Debris Flow & Flash Flood Preparedness
Debris flows and flash floods can come with no warning. They can cause outages, disrupt transportation, damage buildings, and create landslides. Learn how to prepare now for, survive during and be safe after debris flows and flash floods.
- Sign up for Burbank Community Alerts, Burbank’s Emergency Mass Notification System or visit ReadyBurbank.org.
- Know the risk to your area and be prepared to take action if told to evacuate or shelter in place. If flash flooding is a risk in your location, then monitor potential signs, such as heavy rain.
- Gather supplies in case you have to leave immediately, or if services are cut off. Keep in mind each person’s specific needs, including medication. Don’t forget the needs of pets. Obtain extra batteries and charging devices for phones and other critical equipment.
- If you live in a flood prone area, purchase or renew a flood insurance policy. It typically takes up to 30 days for a policy to go into effect and can protect the life you've built. Homeowner’s policies do not cover flooding. You may be eligible to get flood coverage under the National Flood Insurance Program. Check with your renters, homeowners or commercial insurance provider to see what your coverage protects against. Many people are significantly under insured for their property and contents or don’t have the right coverage to protect against natural disasters. Don’t be caught off guard after an event, check with your insurance provider and ask questions, get answers.
- Keep important documents in a waterproof container. Create password-protected digital copies.
- Protect your property. Move valuables to higher levels. Declutter drains and gutters. Install check valves. Consider a sump pump with a battery.
- Depending on where you are, and the impact and the warning time of flooding, go to the safe location that you previously identified.
- If told to evacuate, do so immediately. Never drive around barricades. Local responders use them to safely direct traffic out of flooded areas. If you do not evacuate when told to do so, your best course of action may be to shelter in place in a safe location you have previously identified, so do not attempt to evacuate in fast moving water or flooded conditions.
- Listen to Emergency Alert System, National Oceanic and Atmospheric Administration Weather Radio, or local alerting systems for current emergency information and instructions.
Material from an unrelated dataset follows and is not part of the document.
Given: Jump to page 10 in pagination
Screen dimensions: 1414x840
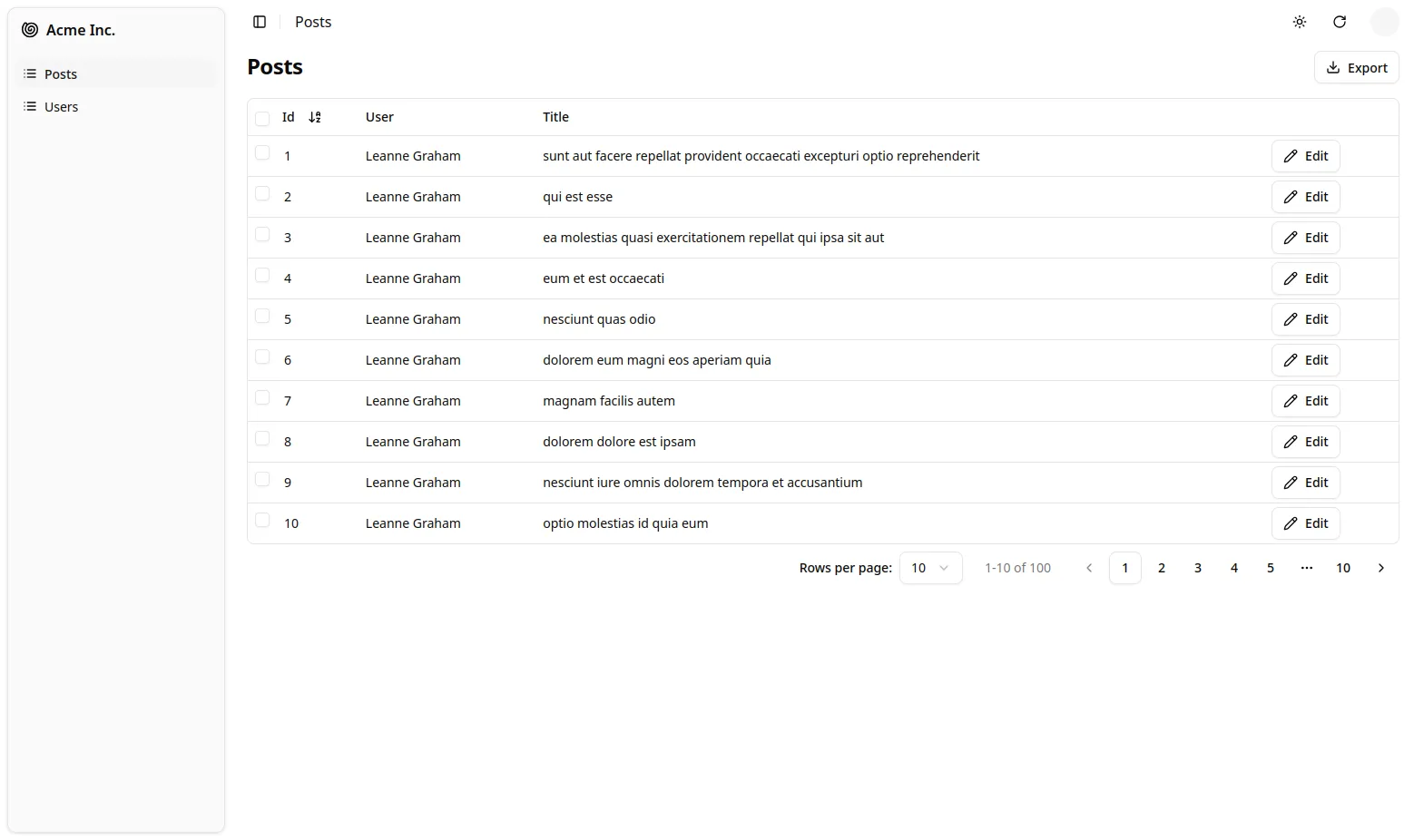Looking at the screenshot, I should [x=1343, y=567].
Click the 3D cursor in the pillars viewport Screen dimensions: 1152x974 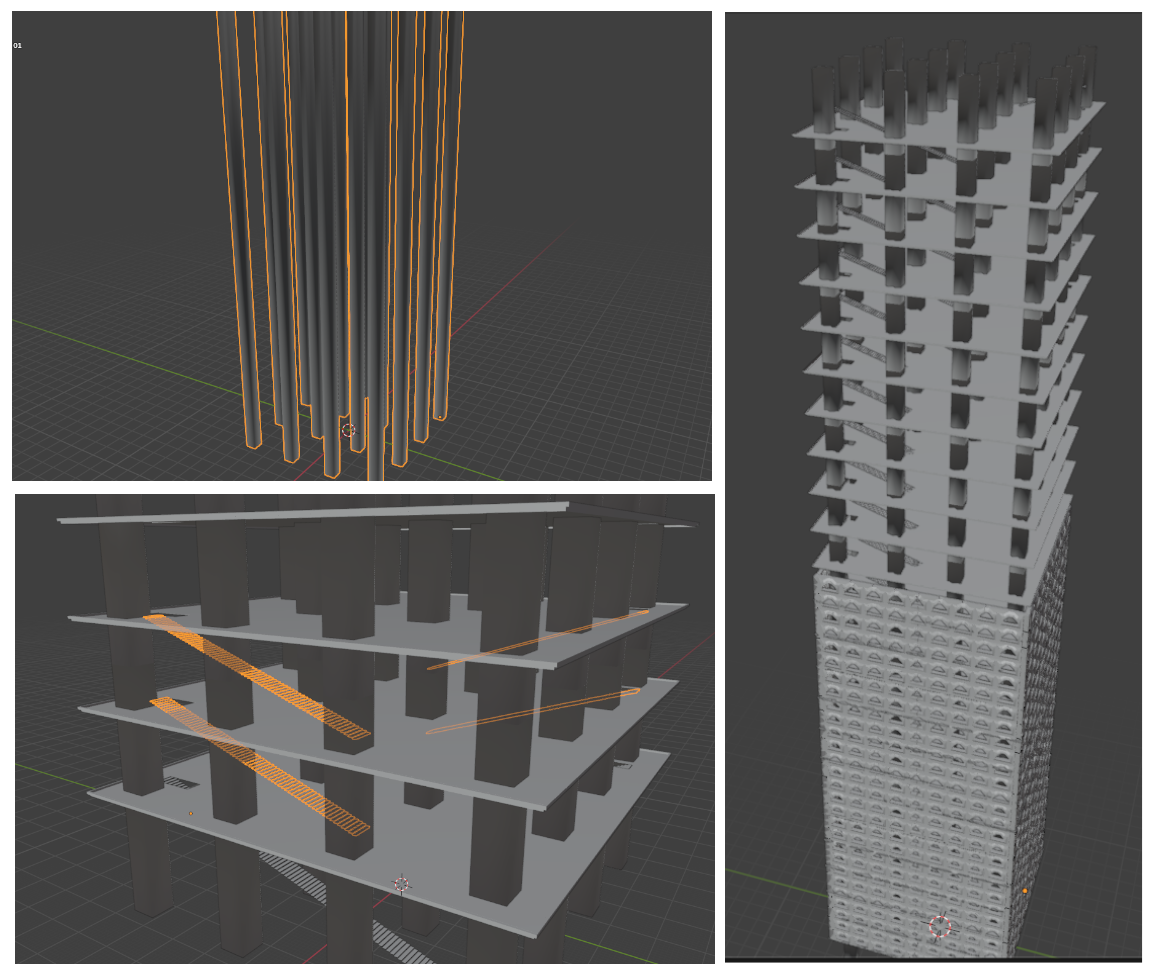[348, 430]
- Do not walk, swim, or drive through flood waters. Turn around, don’t drown!
- Stay off bridges over fast-moving water. Fast-moving water can wash bridges away without warning.
- If trapped in a building, then go to its highest level. Do not climb into a closed attic. You may become trapped by rising floodwater. Go on the roof only if necessary. Once there, signal for help.
Be Safe After
- Listen to authorities for information and instructions. Return home only when authorities say it is safe.
- Avoid driving, except in emergencies.
- Snakes and other animals may be in your house. Wear heavy gloves and boots during clean up.
- Be aware of the risk of electrocution. Do not touch electrical equipment if it is wet or if you are standing in water. If it is safe to do so, turn off the electricity to prevent electric shock.
- Avoid wading in floodwater, which can contain dangerous debris and be contaminated. Underground or downed power lines can also electrically charge the water.
- Use a generator or other gasoline-powered machinery ONLY outdoors and away from windows.